The basic argument in favor of affording electronic journals the same prestige and status as print journals is that they both are based on the same fundamental quality-control process: peer review. In reality, however, all peer review is not created equal. There are practical differences in what various journals call peer review, how they exercise it, and the self-imposed rigor and depth of external reviews. But even if all peer review were qualitatively equal, there are other factors that contribute to the perception that electronic journals deserve less respect.
The fact is that there are very few, if any, practical constraints on the number and length of articles that could be published by an electronic journal. A print journal has a definite maximum number of pages per issue and volume that can be printed. This creates scarcity, and thus a perception if not the reality of increased value, since only a select number of articles can be printed. No such limits exist in the digital medium, so that such constraints must be voluntarily and rigorously enforced by electronic journal publishers if they are to mimic the dynamics of this aspect of traditional journal publishing.
One other observation I’d like to make is that the advent of e-journals has really sparked the proliferation and diversification of journal publishing. This mirrors and catalyzes the increasing specialization of academic disciplines. For example, the Directory of Open Access Journals (DOAJ) lists 90 titles under the subject heading “History”. Some journals are focused on narrow geographical areas and historical periods, such as The Heroic Age: A Journal of Early Medieval Northwestern Europe.

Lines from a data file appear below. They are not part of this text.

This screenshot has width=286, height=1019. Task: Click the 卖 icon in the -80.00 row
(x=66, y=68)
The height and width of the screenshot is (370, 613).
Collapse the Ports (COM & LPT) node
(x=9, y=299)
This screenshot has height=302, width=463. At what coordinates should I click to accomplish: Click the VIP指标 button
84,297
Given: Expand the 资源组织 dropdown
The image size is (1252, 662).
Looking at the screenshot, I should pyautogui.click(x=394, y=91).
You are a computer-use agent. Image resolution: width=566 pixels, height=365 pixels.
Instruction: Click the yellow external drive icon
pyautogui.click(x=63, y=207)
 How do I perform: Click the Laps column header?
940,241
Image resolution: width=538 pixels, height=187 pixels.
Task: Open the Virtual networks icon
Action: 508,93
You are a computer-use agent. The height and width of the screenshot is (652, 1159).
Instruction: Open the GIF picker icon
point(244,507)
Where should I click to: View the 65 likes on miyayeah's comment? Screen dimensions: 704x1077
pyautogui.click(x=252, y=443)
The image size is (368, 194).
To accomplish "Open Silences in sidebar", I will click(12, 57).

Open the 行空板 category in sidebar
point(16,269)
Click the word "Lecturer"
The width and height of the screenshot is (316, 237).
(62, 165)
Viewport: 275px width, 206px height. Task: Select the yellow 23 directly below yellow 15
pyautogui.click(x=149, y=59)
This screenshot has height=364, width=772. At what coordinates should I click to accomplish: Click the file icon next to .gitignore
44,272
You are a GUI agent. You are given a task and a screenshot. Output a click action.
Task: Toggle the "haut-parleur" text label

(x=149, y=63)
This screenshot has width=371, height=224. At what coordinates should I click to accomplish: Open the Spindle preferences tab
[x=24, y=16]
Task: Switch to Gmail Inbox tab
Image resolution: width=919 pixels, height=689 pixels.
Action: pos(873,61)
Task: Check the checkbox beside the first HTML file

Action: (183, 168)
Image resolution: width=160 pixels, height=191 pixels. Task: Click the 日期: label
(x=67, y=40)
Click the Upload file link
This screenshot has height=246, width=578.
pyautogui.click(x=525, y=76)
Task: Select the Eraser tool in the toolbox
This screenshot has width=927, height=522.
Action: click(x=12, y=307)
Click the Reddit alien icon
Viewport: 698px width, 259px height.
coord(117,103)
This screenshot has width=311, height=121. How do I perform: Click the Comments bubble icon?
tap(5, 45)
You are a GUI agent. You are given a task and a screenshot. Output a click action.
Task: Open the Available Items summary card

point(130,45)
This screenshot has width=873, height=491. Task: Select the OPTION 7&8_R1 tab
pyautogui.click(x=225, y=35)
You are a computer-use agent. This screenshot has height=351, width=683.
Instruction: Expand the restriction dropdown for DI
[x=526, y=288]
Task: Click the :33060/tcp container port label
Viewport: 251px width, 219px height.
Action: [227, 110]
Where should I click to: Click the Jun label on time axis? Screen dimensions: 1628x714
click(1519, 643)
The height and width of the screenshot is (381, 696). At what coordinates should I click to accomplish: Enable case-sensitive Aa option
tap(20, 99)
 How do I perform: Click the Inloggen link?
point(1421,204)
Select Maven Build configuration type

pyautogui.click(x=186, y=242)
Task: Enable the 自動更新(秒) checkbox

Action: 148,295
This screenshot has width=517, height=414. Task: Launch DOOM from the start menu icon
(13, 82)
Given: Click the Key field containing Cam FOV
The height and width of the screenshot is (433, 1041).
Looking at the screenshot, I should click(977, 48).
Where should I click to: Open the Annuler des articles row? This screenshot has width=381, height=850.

To be sure, some academic disciplines, such as literature and gender studies, lend themselves to greater fracturing and diversification, so that Cervantes or Flaubert have their own dedicated e-journals. It’s entirely likely, for example, that the typical tenure review board member is going to value an article published in Electronic Journal of Human Sexuality somewhat less than one appearing in the American Journal of Sociology. In addition, peer review takes on a different shape if there are very few scholars who are true specialists in a particular area of research.
Certainly many scholars will argue that this embodies the democratization of education and academics, in that fields are no longer monopolized by a few traditional and academically conservative journals. But at the same time scholars must realize that the obscurity and extreme specialization of some of e-journals contributes greatly to their lack of prestige.
One concrete way for electronic journals as a medium to gain respect, especially in the humanistic fields, would be for major, established, respected journals to make the move from print to digital. Otherwise, electronic journals that are almost always less than a decade-old will struggle to get respect.